### OBJECTIF DE L'EXERCICE
Prolongez l'extrait sur la mesure de la pauvreté dans le monde, en reprenant juste après sa dernière phrase.

### EXTRAIT DU DOCUMENT
Le rapport souligne également l’importance de données complémentaires comme les taux de croissance démographique et les indices de parité de pouvoir d’achat, très utiles pour l’établissement de comparaisons entre pays (à l’instar du travail d’actualisation effectué cette année par le Programme de comparaison internationale). Les auteurs du rapport précisent néanmoins que les besoins des organismes nationaux de la statistique ne doivent pas céder le pas aux exigences des organisations internationales. Les donateurs devront par conséquent, poursuit le rapport, veiller à ne pas insister indûment sur la priorité qu’ils souhaitent donner à ces comparaisons entre pays, l’objectif principal de la collecte de données sur l’extrême pauvreté et sur le partage de la prospérité restant avant tout de renseigner les politiques nationales.
En ce qui concerne plus précisément le deuxième objectif du Groupe de la Banque mondiale, à savoir augmenter la prospérité des 40 % les plus démunis dans chaque pays, les auteurs du rapport se penchent sur l’évolution des théories économiques se rapportant à la croissance inclusive, à la redistribution et au souci d’optimiser le bien-être collectif. À cet égard, ils proposent de s’écarter du revenu moyen par habitant comme critère communément retenu pour mesurer les progrès du développement, en défendant l’idée qu’une croissance de qualité doit bénéficier aux plus désavantagés de la société.
Cette nouvelle étude, qui met au premier plan les méthodes de mesure du bien-être de la population et les difficultés techniques que pose l’analyse des données relatives aux prix et aux revenus, vient compléter l’édition 2014 du « Rapport de suivi mondial » (Global Monitoring Report 2014: Ending Poverty and Promoting Shared Prosperity), également publiée à l’occasion des Assemblées annuelles du FMI et de la Banque mondiale.
Mettre fin à l’extrême pauvreté : un objectif extrêmement ambitieux
Des progrès notables ont été accomplis, au cours des dernières décennies, dans la réduction de la pauvreté à l’échelle mondiale. Entre 1990 et 2011, le nombre des personnes vivant dans l’extrême pauvreté a été réduit de moitié. Il se chiffre aujourd’hui à environ un milliard d’individus, soit 14,5 % de la population mondiale.
Afin d’estimer le nombre de personnes vivant dans l’extrême pauvreté, la Banque mondiale utilise actuellement un seuil de pauvreté fixé à 1,25 dollar par jour (sur la base des prix de 2005). Les auteurs du rapport estiment qu’il est possible de se fixer comme objectif de réduire à 3 % la proportion de la population mondiale vivant en-dessous de ce seuil de pauvreté, mais que c’est là un objectif extrêmement ambitieux. Leurs simulations montrent que l’on peut atteindre cet objectif en prenant comme hypothèse que la répartition du revenu reste inchangée et que tous les pays en développement affichent une croissance par habitant de 4 % par an (soit la moyenne approximative enregistrée pour l’ensemble de ces pays entre 2000 et 2010).

### LIGNES DE DONNÉES
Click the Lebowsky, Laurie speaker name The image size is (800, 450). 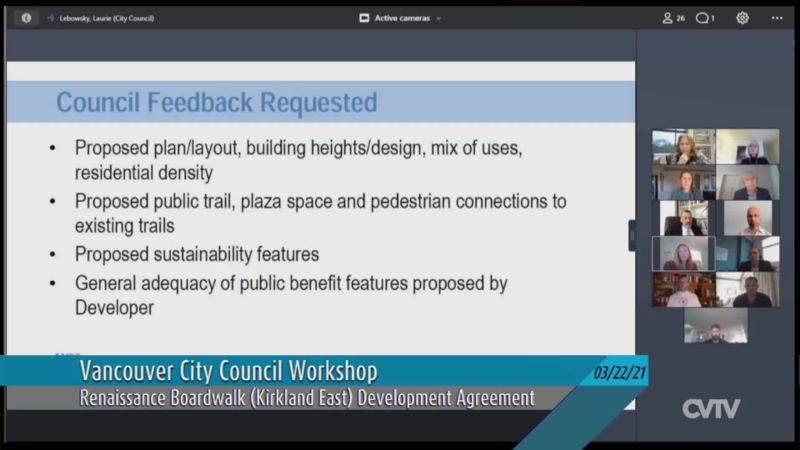click(103, 18)
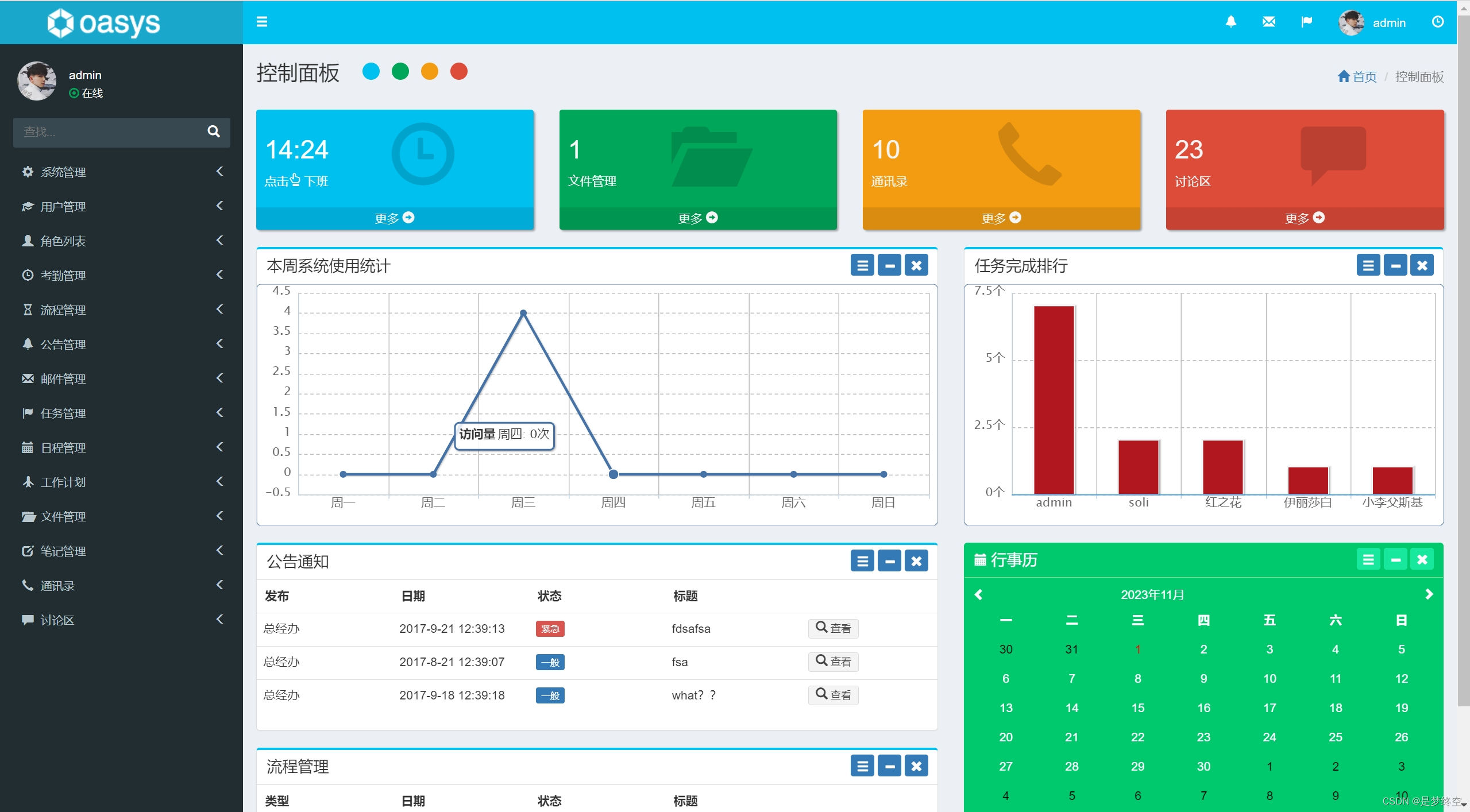The image size is (1470, 812).
Task: Minimize the 行事历 calendar panel
Action: 1395,559
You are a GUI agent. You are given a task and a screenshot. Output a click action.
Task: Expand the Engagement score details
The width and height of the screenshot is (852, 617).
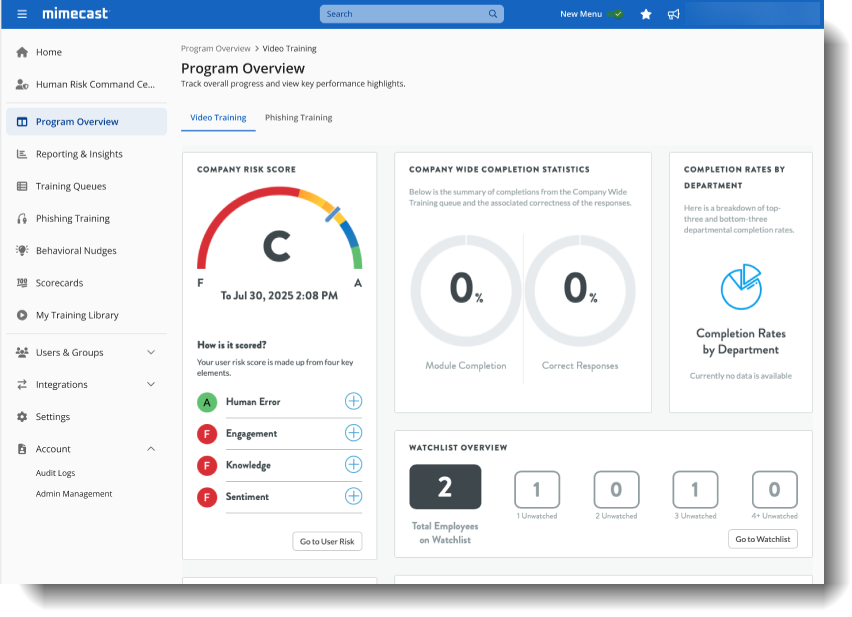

### RÉSULTAT ATTENDU
Toutefois, cette hypothèse de croissance est hautement optimiste. En effet, au cours des trois dernières décennies, de tels taux de croissance ont plutôt représenté l’exception que la règle. De plus, la Banque estime que plus des deux tiers des populations extrêmement pauvres de la planète étaient rassemblées dans à peine huit pays en 2011, de sorte qu’un ralentissement de la croissance dans un seul d’entre eux ne manquerait pas d’avoir un effet notable sur l’incidence de la pauvreté dans le monde. Les crises économiques et financières d’une portée exceptionnelle, les conflits, l’instabilité politique et la fragilité, ou encore le changement climatique et les épidémies mondiales sont autant de facteurs qui viennent aggraver ces incertitudes. Ainsi, l’épidémie d'Ebola, qui ne faisait que s’annoncer au moment de l’achèvement du rapport, menace aujourd’hui de constituer le genre de facteur de risque évoqué dans l’analyse. C’est pourquoi le rapport appelle à une action concertée et à l’adoption de politiques suffisamment innovantes pour rompre avec les pratiques du passé.
« Un effondrement de la croissance dans des pays comme le Bangladesh, la Chine, la République démocratique du Congo, l’Inde ou le Nigéria, qui abritent un nombre considérable de personnes vivant très en-deçà du seuil de pauvreté, pourrait ralentir considérablement la progression vers l’objectif mondial de réduction de la pauvreté, signale Peter Lanjouw, responsable de la recherche et auteur principal du rapport. Toutefois, l’expérience démontre qu’il est infiniment difficile de prédire la probabilité et l’ampleur de tels phénomènes longtemps à l’avance. »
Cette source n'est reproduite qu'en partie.